Wyświetl Pojedyńczy Post
Stary 29-07-2020, 21:12   #215
Gladin
 
Gladin's Avatar
 
Reputacja: 1 Gladin ma wspaniałą reputacjęGladin ma wspaniałą reputacjęGladin ma wspaniałą reputacjęGladin ma wspaniałą reputacjęGladin ma wspaniałą reputacjęGladin ma wspaniałą reputacjęGladin ma wspaniałą reputacjęGladin ma wspaniałą reputacjęGladin ma wspaniałą reputacjęGladin ma wspaniałą reputacjęGladin ma wspaniałą reputację

Miejsce: Ostland; Leże Krwawego Roga
Czas: 2519.VIII.24 Koeningstag (6/8); wieczór

Igor, który trzymał wartę podniósł alarm. Coś lub ktoś się zbliżało. Sądząc po hałasie, było to duże coś, albo dużo kogoś. Na szczęście okazało się, że to pomoc sprowadzona przez Krzywego. Kto mógł, wydawał z siebie radosne okrzyki, a nowoprzybyli domagali się zobaczenia zabitego minotaura. Tylko stara baba kazał się prowadzić do rannych. Tladin został trochę z tyłu z Krzywym, gdy Rurykowicz prowadził ją do posłań.
- Co to za jedna? - spytał łypiąc w jej stronę.
- Starucha, ponoć włóczy się od wsi do wsi, nikogo lepszego nie było. Ale leczy ponoć dobrze - Martin wzruszył ramionami. - Zanim bym znalazł kogo lepszego, to dzień, dwa albo i więcej by zleciały.
- Słusznie. Miejmy nadzieję, że im pomoże
- zgodził się khazad i milcząco przyglądał zabiegom baby.

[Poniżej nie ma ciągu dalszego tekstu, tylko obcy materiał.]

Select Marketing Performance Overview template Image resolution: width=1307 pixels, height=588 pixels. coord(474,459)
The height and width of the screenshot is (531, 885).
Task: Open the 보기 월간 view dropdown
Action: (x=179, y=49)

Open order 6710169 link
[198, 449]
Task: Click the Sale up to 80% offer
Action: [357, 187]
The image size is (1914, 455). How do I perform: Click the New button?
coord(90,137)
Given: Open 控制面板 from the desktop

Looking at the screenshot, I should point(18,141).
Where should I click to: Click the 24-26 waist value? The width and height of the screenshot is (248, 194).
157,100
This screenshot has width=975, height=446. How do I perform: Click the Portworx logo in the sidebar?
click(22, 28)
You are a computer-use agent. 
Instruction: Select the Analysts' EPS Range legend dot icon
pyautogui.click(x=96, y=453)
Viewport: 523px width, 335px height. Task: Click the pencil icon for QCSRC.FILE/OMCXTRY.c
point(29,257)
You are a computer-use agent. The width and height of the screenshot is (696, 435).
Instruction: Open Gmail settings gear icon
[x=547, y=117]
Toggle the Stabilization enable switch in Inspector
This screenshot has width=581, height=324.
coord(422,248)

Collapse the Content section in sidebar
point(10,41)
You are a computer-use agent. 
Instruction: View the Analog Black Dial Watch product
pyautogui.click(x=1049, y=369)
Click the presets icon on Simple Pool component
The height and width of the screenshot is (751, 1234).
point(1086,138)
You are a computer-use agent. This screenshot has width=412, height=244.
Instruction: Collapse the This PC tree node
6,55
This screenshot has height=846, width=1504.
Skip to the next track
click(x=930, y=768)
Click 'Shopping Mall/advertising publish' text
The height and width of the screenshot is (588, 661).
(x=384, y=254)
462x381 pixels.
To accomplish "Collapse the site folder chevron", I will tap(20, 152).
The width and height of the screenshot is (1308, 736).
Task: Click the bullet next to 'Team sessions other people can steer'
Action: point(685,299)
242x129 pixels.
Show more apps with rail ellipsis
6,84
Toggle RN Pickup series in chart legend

Ta zażądała gorącej wody, więc krasnolud zakrzątnął się wokół ogniska. Tymczasem znachorka wyciągała z torby zioła, moździerz i szmatki.
- Potrzebuję też dużo zimnej, świeżej wody - mruknęła. - I najmocniejszego alkoholu, jaki macie.
Gladenson dał znać Krzywemu, aby zobaczył, kto ma przy sobie jaki mocny trunek, a sam poszedł po więcej wody. Gdy wrócił, stara już zdjęła wrzątek i zaczęła parzyć zioła. Martin podał jej bukłak, który ona niezwłocznie powąchała, a potem pociągnęła z niego spory łyk.
- Za mocne to nie jest, ale musi starczyć - zarechotała, a zaraz potem zaczęła mamrotać coś pod nosem i wymachiwać brudnymi paluchami nad wywarem.

- Jak ona się nazywa? - Tladin zapytał łowcę.
- Mówią na nią Jaruha.
- Miejmy nadzieję, że zna się na tym. Ciarki mnie przechodzą, jak na nią patrzę
- wzdrygnął się wojownik i razem wyszli na zewnątrz do minotaura.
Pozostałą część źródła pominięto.